Python parser performance optimizations
Hello, Back in March, I've posted a patch at http://bugs.python.org/issue26526 -- "In parsermodule.c, replace over 2KLOC of hand-crafted validation code, with a DFA". The motivation for this patch was to enable a memory footprint optimization, discussed at http://bugs.python.org/issue26415 My proposed optimization reduces the memory footprint by up to 30% on the standard benchmarks, and by 200% on a degenerate case which sparked the discussion. The run time stays unaffected by this optimization. Python Developer's Guide says: "If you don't get a response within a few days after pinging the issue, then you can try emailing python-dev@python.org<mailto:python-dev@python.org> asking for someone to review your patch." So, here I am. IMPORTANT NOTICE: The contents of this email and any attachments are confidential and may also be privileged. If you are not the intended recipient, please notify the sender immediately and do not disclose the contents to any other person, use it for any purpose, or store or copy the information in any medium. Thank you.
On Thu, May 26, 2016 at 10:19:05AM +0000, Artyom Skrobov wrote: [...]
The motivation for this patch was to enable a memory footprint optimization, discussed at http://bugs.python.org/issue26415 My proposed optimization reduces the memory footprint by up to 30% on the standard benchmarks, and by 200% on a degenerate case which sparked the discussion. The run time stays unaffected by this optimization.
That can't be right. How can you reduce memory usage by more than one hundred percent? That would mean you have saved more memory than was originally used and are now using a negative amount of memory. -- Steve
On 05/29/2016 10:53 PM, Steven D'Aprano wrote:
On Thu, May 26, 2016 at 10:19:05AM +0000, Artyom Skrobov wrote: [...]

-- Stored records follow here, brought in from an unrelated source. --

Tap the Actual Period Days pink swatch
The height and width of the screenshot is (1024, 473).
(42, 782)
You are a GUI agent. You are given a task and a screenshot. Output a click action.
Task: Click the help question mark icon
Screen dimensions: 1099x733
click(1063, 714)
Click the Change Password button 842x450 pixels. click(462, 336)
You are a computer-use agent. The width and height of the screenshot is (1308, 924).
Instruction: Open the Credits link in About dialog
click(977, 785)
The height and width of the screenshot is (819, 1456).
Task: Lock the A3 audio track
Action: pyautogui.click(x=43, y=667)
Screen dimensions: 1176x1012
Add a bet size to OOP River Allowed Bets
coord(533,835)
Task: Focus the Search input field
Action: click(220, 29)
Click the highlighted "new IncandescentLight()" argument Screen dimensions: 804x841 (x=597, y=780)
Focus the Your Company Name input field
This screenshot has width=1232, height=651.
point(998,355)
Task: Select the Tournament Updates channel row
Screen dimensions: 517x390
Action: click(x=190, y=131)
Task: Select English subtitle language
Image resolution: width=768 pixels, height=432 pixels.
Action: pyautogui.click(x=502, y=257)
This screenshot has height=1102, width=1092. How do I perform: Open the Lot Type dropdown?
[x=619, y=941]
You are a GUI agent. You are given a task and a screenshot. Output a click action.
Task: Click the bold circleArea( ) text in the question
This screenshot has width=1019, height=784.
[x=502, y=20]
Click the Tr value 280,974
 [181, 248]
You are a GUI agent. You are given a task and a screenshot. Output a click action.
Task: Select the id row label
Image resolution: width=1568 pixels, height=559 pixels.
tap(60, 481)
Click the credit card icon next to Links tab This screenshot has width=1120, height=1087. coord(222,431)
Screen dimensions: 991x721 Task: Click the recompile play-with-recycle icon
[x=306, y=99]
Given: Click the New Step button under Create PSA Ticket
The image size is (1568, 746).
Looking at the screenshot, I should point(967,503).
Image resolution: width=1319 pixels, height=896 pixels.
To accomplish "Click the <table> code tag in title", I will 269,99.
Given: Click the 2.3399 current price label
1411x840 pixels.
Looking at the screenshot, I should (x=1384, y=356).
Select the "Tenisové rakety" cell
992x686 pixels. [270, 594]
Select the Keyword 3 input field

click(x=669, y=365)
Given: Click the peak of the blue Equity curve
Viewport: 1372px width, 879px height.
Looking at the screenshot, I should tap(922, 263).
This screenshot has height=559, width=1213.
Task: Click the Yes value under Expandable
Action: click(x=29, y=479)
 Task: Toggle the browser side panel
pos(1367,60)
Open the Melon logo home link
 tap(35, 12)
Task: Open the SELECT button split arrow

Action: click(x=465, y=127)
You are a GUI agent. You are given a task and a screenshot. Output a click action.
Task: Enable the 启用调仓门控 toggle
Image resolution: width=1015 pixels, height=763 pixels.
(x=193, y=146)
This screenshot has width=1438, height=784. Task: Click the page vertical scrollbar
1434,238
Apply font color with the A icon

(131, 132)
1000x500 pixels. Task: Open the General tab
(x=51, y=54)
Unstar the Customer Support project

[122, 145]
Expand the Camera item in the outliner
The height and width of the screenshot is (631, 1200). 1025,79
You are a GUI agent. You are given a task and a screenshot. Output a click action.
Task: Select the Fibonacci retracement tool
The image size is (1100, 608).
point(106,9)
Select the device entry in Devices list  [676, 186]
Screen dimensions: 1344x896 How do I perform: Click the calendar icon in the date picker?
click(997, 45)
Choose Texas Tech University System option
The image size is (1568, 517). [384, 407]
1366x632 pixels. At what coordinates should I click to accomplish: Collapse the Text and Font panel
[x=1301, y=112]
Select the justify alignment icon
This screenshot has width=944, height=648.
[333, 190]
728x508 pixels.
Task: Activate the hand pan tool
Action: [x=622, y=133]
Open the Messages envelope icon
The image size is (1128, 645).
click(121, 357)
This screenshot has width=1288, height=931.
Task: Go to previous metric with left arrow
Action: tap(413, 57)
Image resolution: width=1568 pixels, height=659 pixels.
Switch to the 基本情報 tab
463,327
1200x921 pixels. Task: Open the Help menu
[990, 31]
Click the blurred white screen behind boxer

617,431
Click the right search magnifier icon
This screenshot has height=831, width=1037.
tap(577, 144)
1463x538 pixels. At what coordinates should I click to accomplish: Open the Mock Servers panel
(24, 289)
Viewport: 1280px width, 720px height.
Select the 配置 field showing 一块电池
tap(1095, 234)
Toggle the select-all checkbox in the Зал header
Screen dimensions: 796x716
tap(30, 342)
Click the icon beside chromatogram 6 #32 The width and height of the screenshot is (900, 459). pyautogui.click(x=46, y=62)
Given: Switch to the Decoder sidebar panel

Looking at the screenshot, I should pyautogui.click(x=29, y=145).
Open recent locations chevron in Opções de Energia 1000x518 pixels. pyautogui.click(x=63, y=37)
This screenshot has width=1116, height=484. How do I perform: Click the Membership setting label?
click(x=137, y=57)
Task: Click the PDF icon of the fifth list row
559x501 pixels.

The motivation for this patch was to enable a memory footprint optimization, discussed at http://bugs.python.org/issue26415 My proposed optimization reduces the memory footprint by up to 30% on the standard benchmarks, and by 200% on a degenerate case which sparked the discussion. The run time stays unaffected by this optimization.
That can't be right. How can you reduce memory usage by more than one hundred percent? That would mean you have saved more memory than was originally used and are now using a negative amount of memory.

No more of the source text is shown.